• **What you will do**
- a) For each statement below, state whether the OpenSSL certificate authority walkthrough agrees with it. Answer yes or no, and quote the deciding words of the walkthrough. (i) The openssl.cnf configuration file is located at /etc/pki/tls/openssl.cnf. (ii) The file that tracks the next available serial number is created by default. (iii) The directory that stores the CA private key has permissions of 0755.
- b) Continue the OpenSSL certificate authority walkthrough below, starting after its final sentence.

Using the 64-bit Basic Linux AMI, OpenSSL is already installed. The configuration file, openssl.cnf is located at /etc/pki/tls/openssl.cnf. Luckily, it has a pretty reasonable set of defaults, and in particular the directory tree is already set up, with appropriate permissions (0700) on the directory used for storing the CA private key. Because openssl.cnf points to the CA certificate and the private key directly, I chose to rename my keys from the default value and entered modified the values for certificate and private_key to reflect this. With the basic OpenSSL configuration complete, it was time to create a self-signed CA certificate, set up the directory structure, and configure apache to use mod_ssl.

Signing the CA certificate

Creating a certificate that you can use to sign other requests is very straightforward:

[root@thelonepole /]# openssl req -newkey rsa:2048 -keyout tlpCA.key -x509 -days 365 -out tlpCA.crt

This creates a new X.509 format certificate along with its private key. It is automatically self-signed (this form of the command combines the key generation step, certificate request step, and self-signing step into a single command). My certificate requires that a password be entered when it is used to sign a certificate request, but for a small private server with exactly one trusted user the password can be removed by adding the -nodes flag, for convenience. You may also want to change the number of days for which the certificate is valid so that you don’t have to recreate it every year (for a CA certificate, you might as well set this to 10 or more years).

Once the certificate and key were ready, I moved them to the locations earlier specified in openssl.cnf for certificate and private_key. Then, I had to create the file used to track the next available serial number. For some reason this isn’t created by default, possibly because of some obscure vulnerability when the next available serial number is known, but for our purposes, we are in a relatively low security situation, so starting at 1 is pretty reasonable:

[root@thelonepole /]# touch /etc/pki/CA/serial
[root@thelonepole /]# echo 1 > /etc/pki/CA/serial

If this step is omitted, openssl will complain when it comes time to sign certificate requests because it does not know which serial number to fill in.

• **Records supplied**
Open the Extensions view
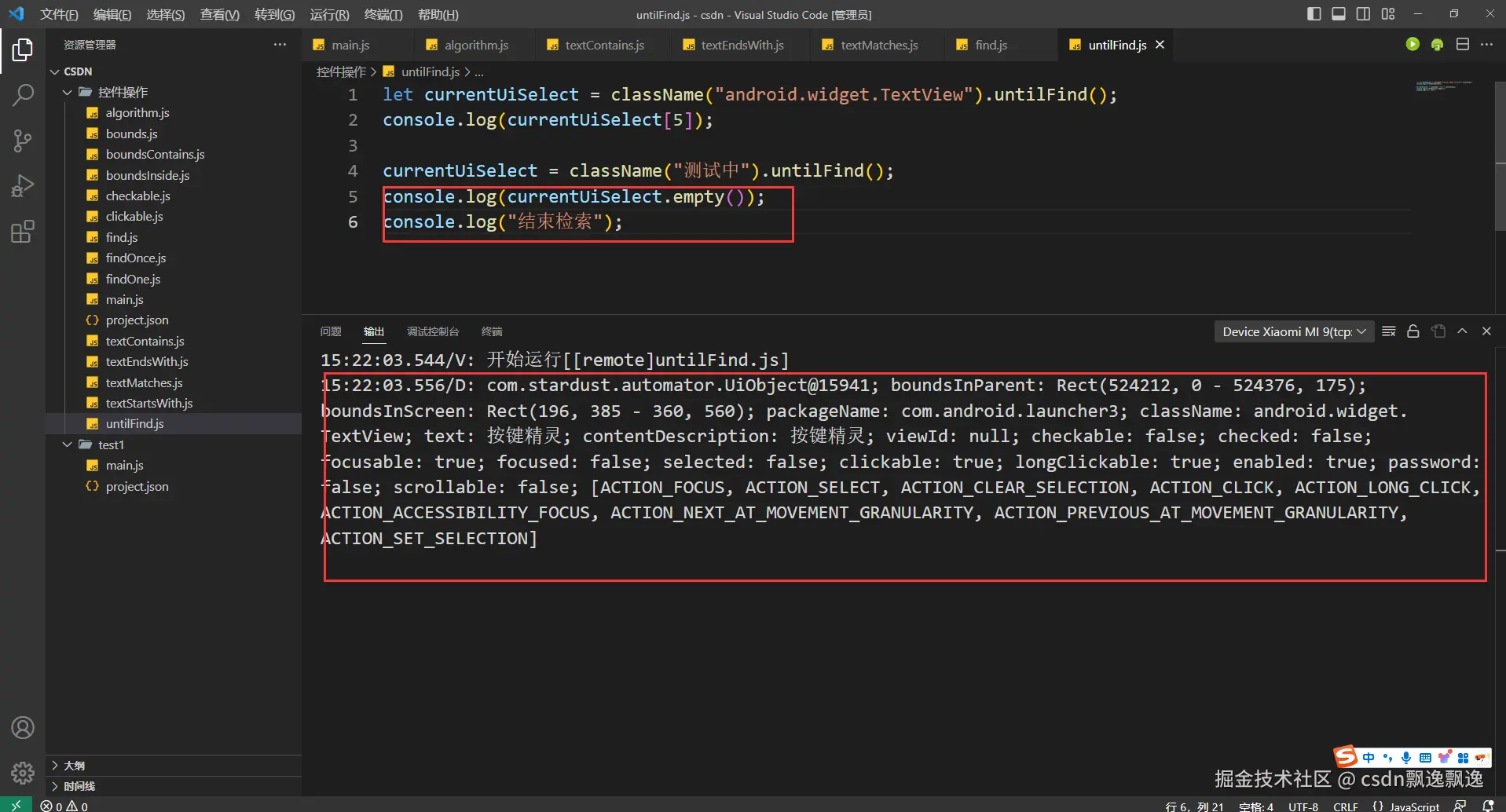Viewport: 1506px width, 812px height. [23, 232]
...
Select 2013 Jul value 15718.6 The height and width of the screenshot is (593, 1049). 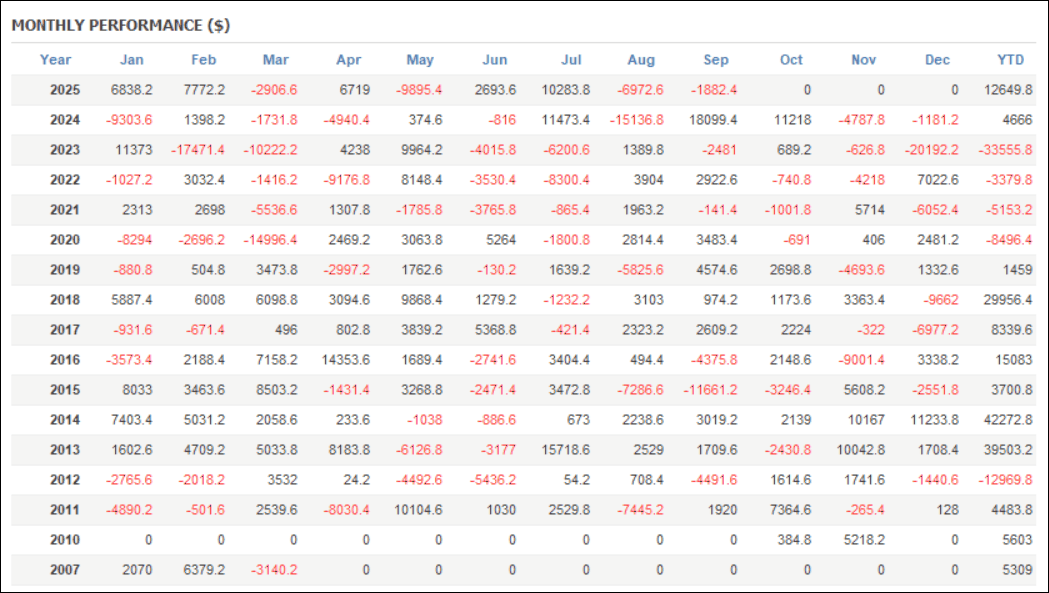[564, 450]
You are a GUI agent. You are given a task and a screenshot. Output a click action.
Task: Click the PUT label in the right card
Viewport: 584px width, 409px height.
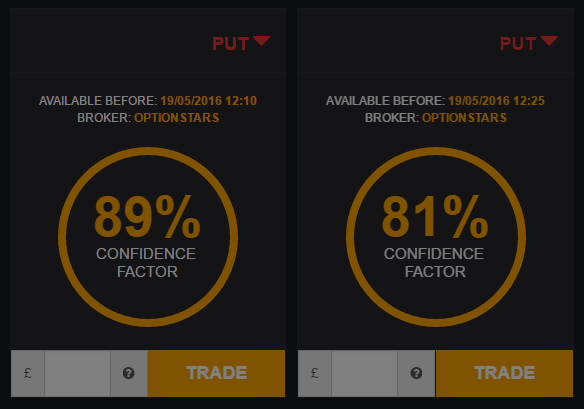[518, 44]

• **Results in order**
- a)
(i) Yes: "The configuration file, openssl.cnf is located at /etc/pki/tls/openssl.cnf."
(ii) No: "For some reason this isn’t created by default"
(iii) No: "appropriate permissions (0700) on the directory used for storing the CA private key"

- b)
Signing Other Certificates

At this point, with the CA certificate in place, it is easy to create and sign certificate requests. It is necessary to create a different certificate for each subdomain that you wish to be able to use SSL with, because the certificate will include the domain that it is valid for in its path. If this doesn’t match the ServerName directive, it will generate a warning when starting apache, and users (even those who have added your CA certificate to their trusted store, i.e. you) will also see a warning in their browsers when using SSL. Creating and signing a certificate is done with two commands:

[root@thelonepole /]# openssl req -newkey rsa:2048 -nodes -keyout webmail.key -out webmail.csr
[root@thelonepole /]# openssl ca -in webmail.csr -out webmail.crt

Note that the certificates that are created for use with apache should be done WITHOUT a password, using the -nodes flag. If you don’t do this, you’ll be prompted for a password each time you start apache, which is a huge problem if your server goes down and/or is automatically restarted and you aren’t available to enter the password. The certificates generated by the above command will also be valid for the period of time specified in your openssl.cnf. If you want them to last longer, be sure to specify -days XXX.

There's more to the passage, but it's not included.